The Extremadura landscape is wild and open, but, especially in spring, also has a very attractive face, with flower-lined streams and a profusion of wildflowers in the dehesas.
Famed for its birds
Although still fairly unknown even today, Extremadura's reputation for having an unspoilt landscape and incredibly rich birdlife began attracting a trickle of foreign travellers some thirty years ago. Birds of prey, in particular, are well represented here. The numbers of griffon and black vultures are exceptionally high, and there are healthy populations of eagles, including the impressive Spanish Imperial Eagle, which is confined to the south-western Iberian Peninsula. Of prime importance is Monfragüe National Park, where most raptors can be seen with relative ease, and the vulture colonies allow impressive views.

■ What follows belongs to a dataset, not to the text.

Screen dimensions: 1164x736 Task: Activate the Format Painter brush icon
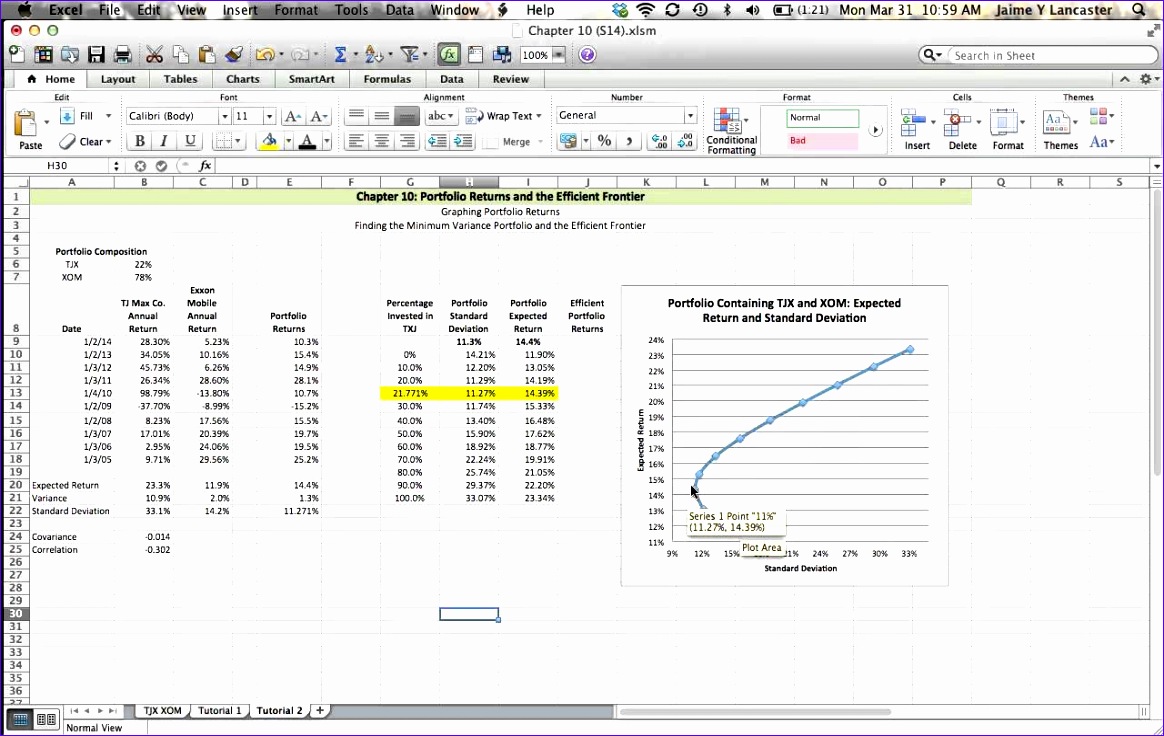(x=234, y=55)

Extremadura is also one of the best areas in Europe for steppe birds, like Great and Little Bustard, Stone Curlew, Black-bellied and Pin-tailed Sandgrouse and various species of larks. Birdwatchers will be thrilled by the large colonies of Lesser Kestrels, the Barn Owls, Pallid Swifts and the many Storks that breed on the old downtown Castillos. With such a cast of exciting species Extremadura enjoys top billing amongst European birdwatchers.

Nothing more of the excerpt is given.